What the task asks
Across the data below, how many lines hold "computer"? Answer with that number and nothing else.

[Saved entries]
● ● ● ● ● ● ●
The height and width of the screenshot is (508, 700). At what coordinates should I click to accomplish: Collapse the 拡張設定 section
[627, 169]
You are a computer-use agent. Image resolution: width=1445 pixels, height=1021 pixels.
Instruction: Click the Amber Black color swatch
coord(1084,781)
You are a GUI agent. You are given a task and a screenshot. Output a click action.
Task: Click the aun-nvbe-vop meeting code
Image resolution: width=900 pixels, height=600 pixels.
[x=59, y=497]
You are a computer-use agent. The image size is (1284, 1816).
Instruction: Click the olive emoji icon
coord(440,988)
● ● ● ● ● ● ●
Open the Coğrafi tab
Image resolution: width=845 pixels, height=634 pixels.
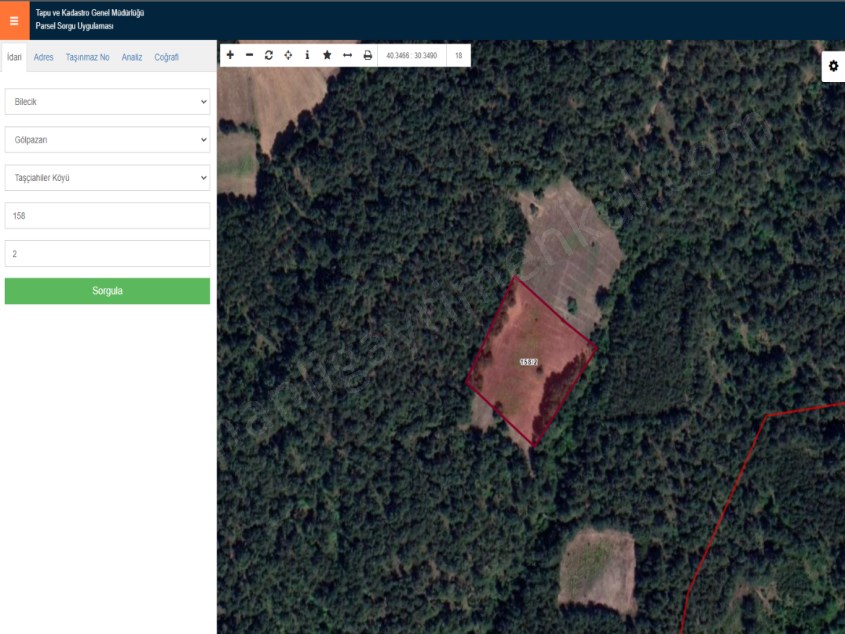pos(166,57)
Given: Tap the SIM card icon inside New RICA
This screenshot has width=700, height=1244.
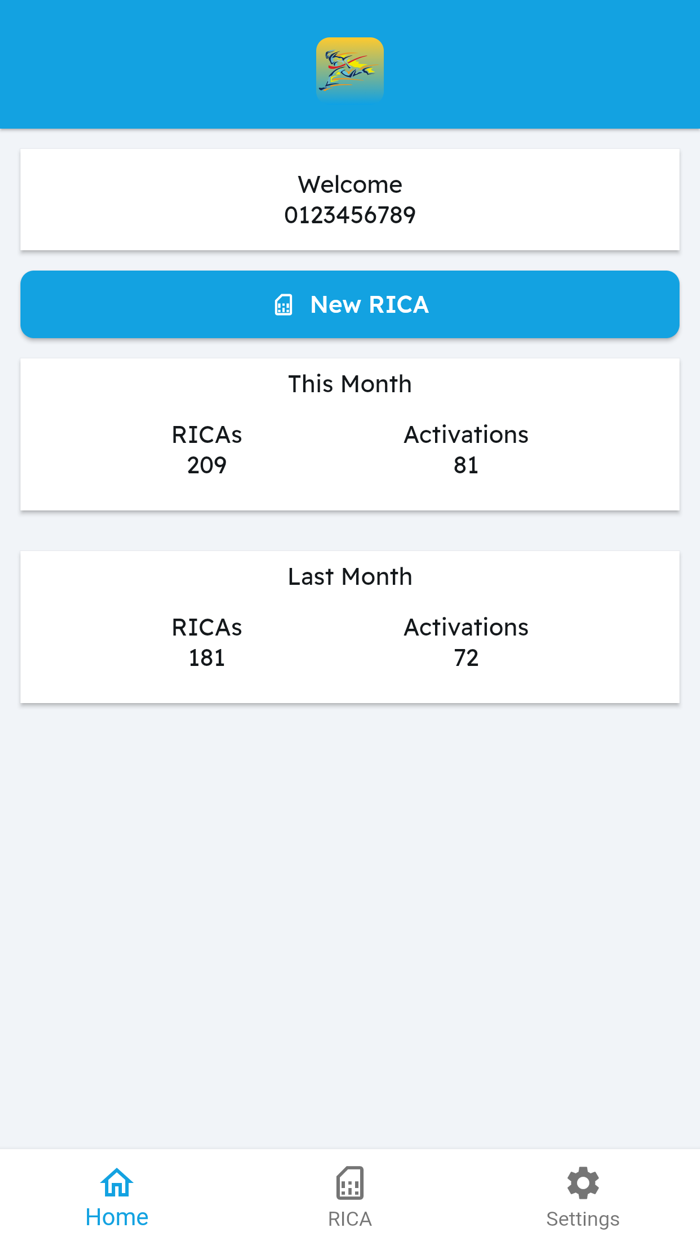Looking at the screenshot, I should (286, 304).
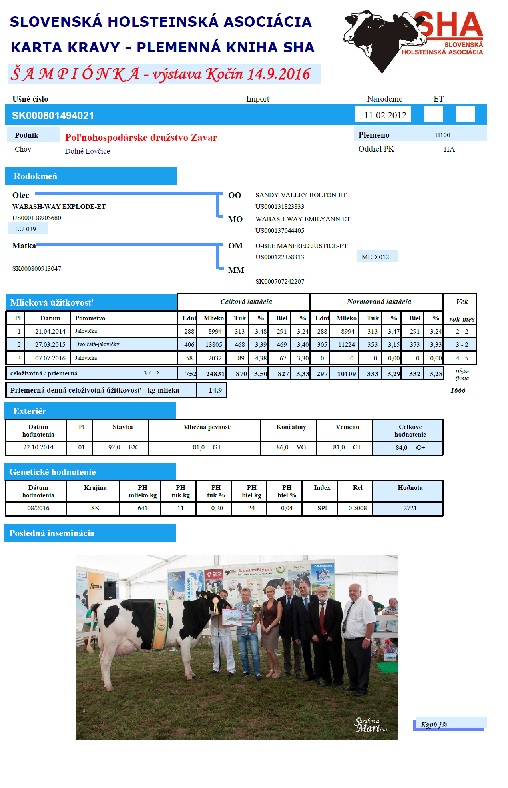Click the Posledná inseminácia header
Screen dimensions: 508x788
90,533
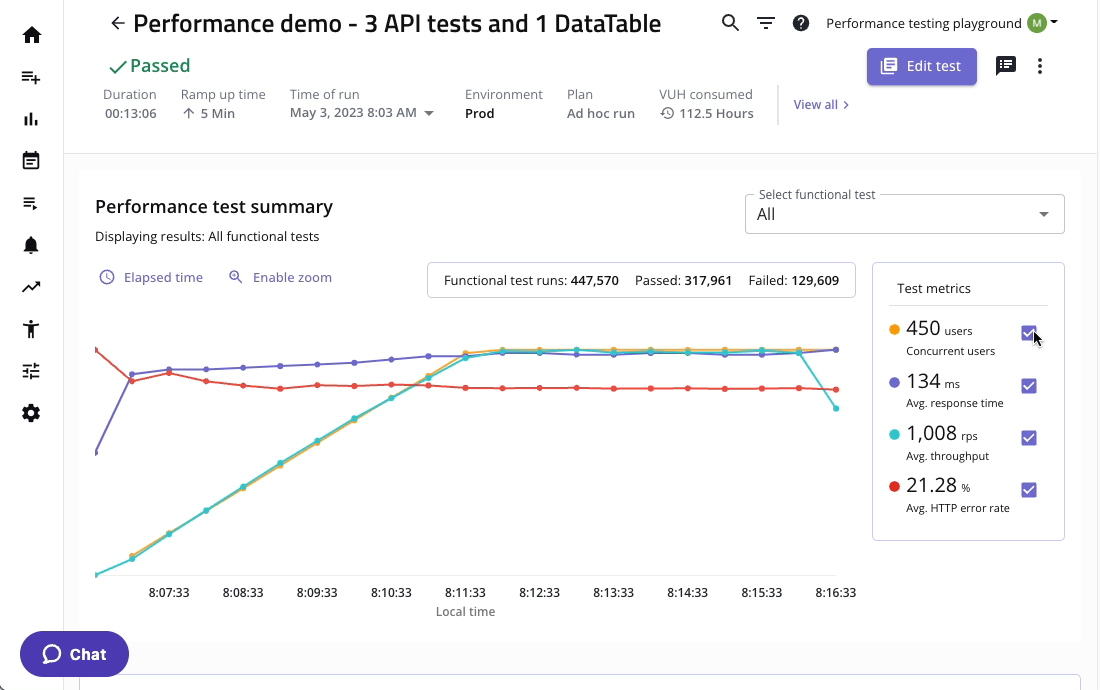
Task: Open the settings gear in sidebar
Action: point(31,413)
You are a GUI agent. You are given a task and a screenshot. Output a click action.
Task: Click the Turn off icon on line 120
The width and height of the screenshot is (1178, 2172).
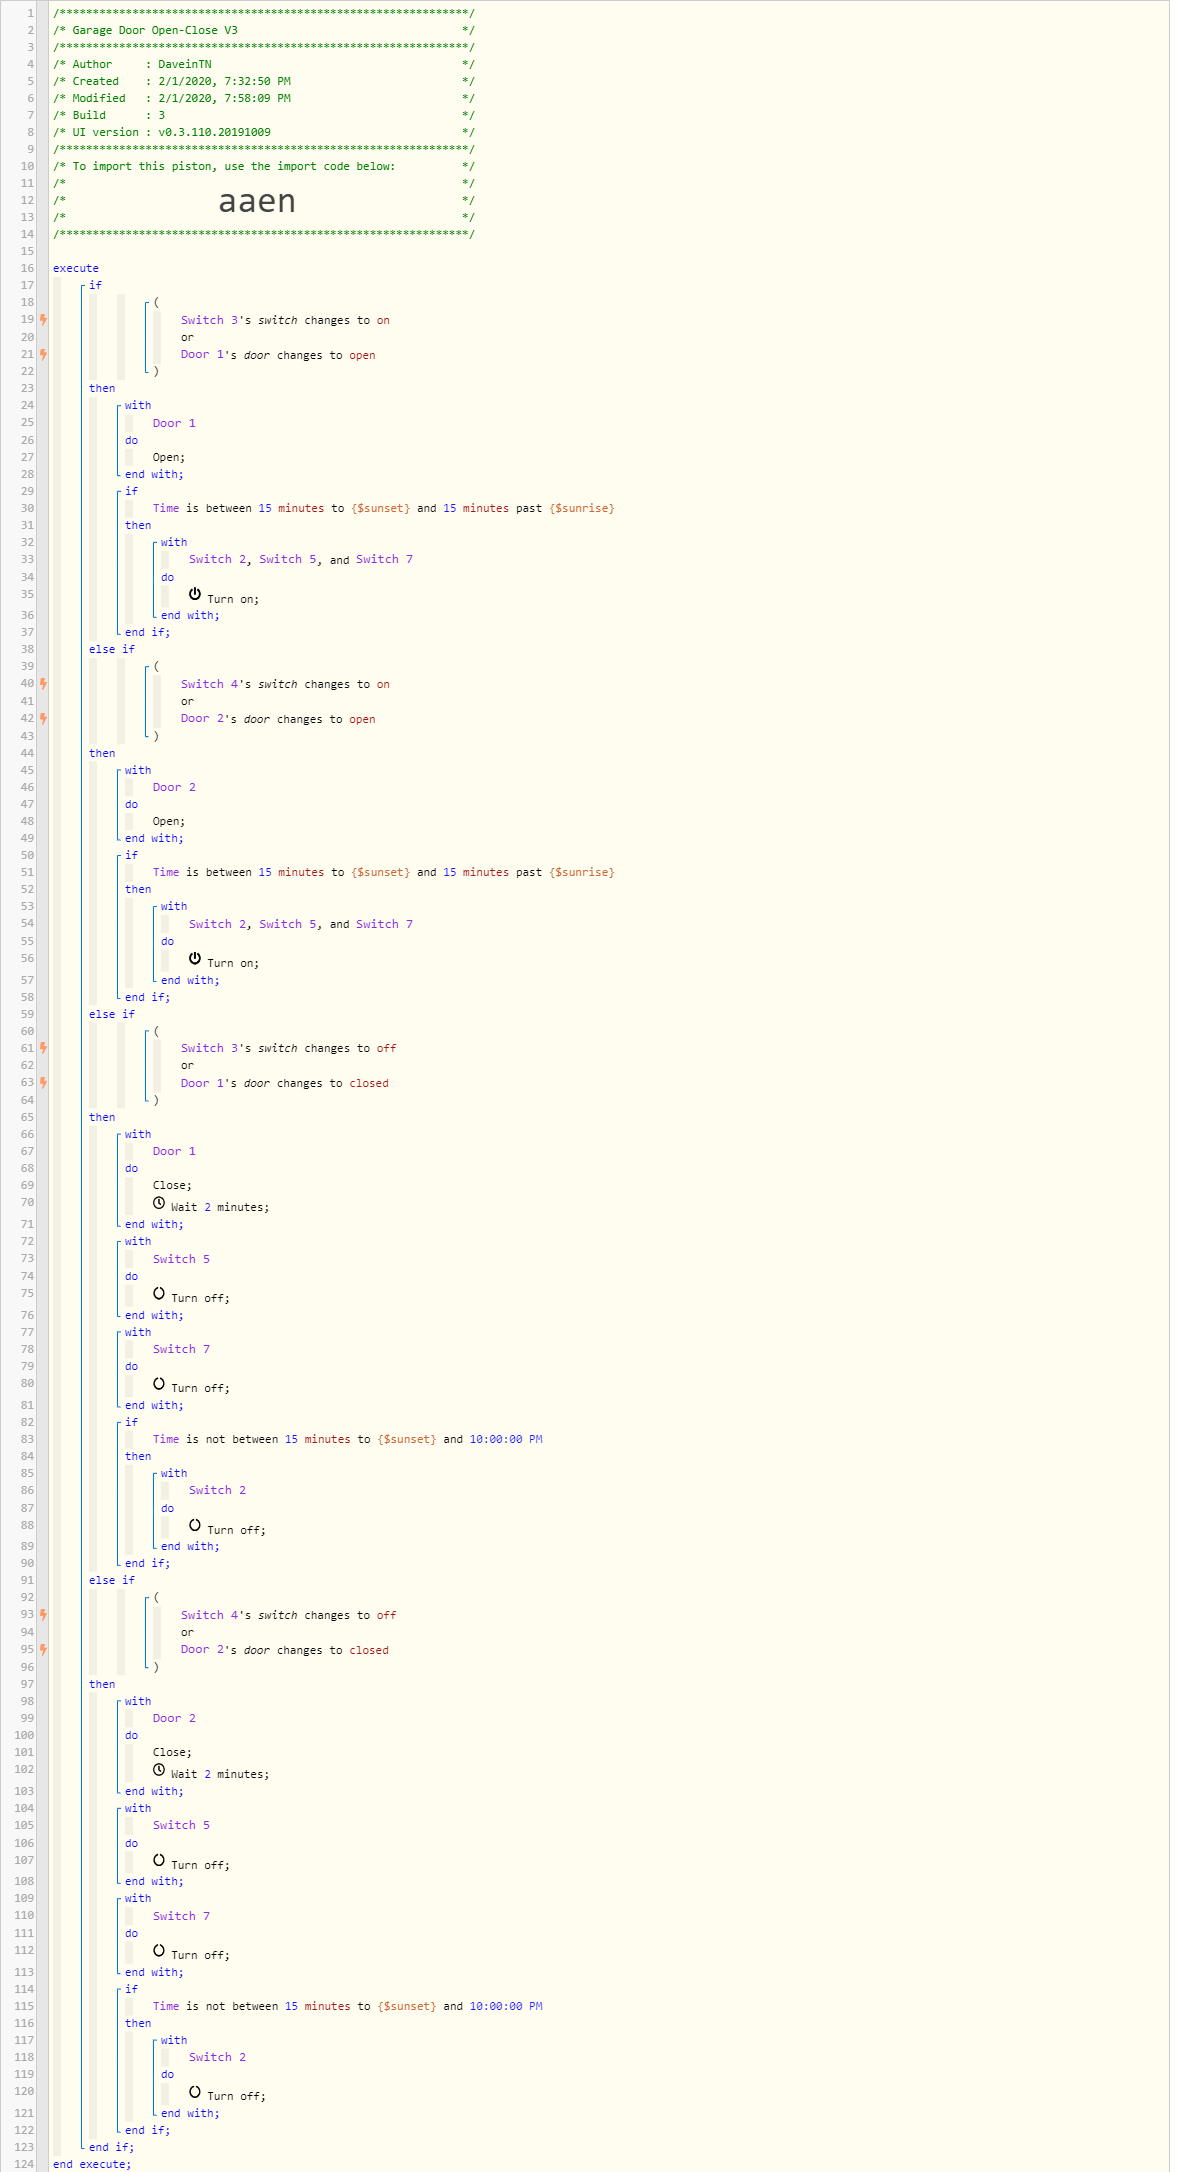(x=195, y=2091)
● ● ● ● ● ● ●
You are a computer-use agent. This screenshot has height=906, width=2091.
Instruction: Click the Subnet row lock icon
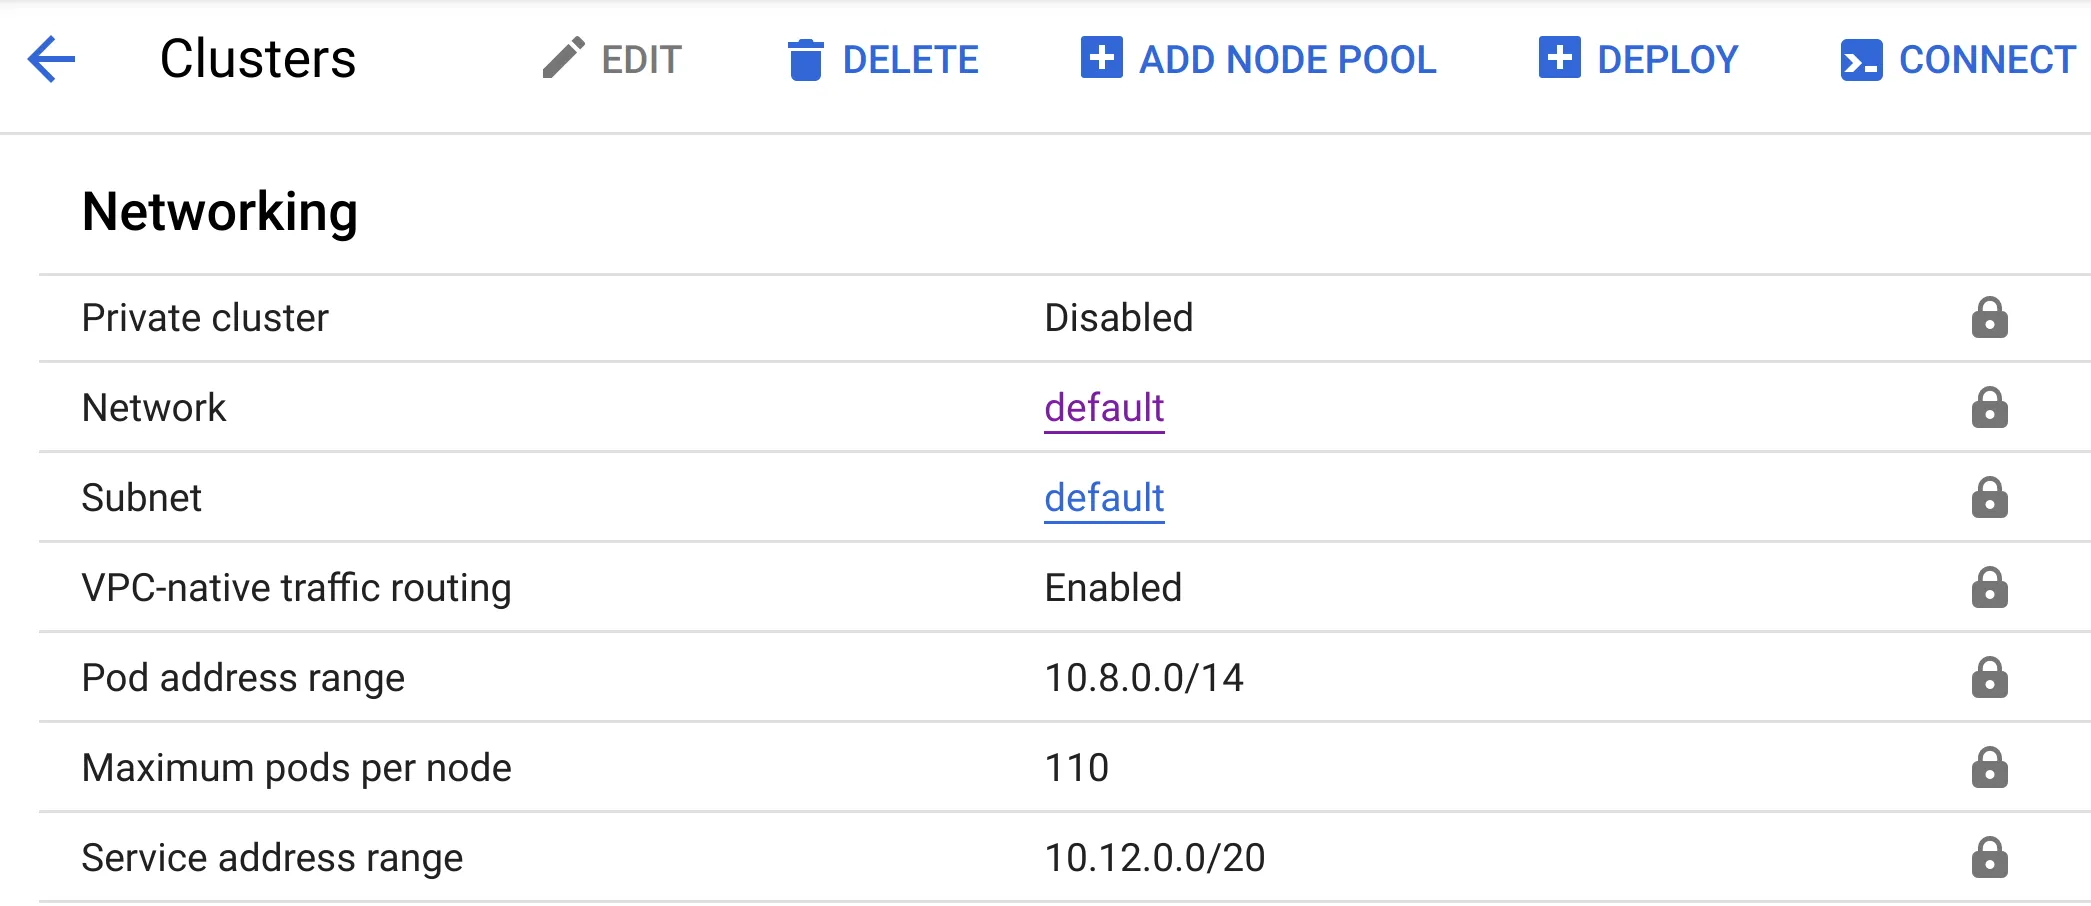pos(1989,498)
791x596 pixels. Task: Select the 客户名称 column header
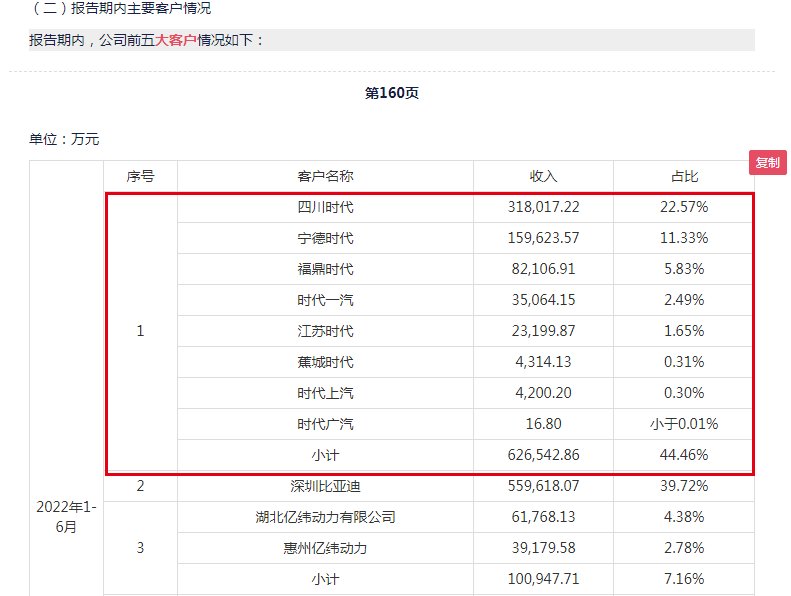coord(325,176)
● ● ● ● ● ● ●
Exercise result
3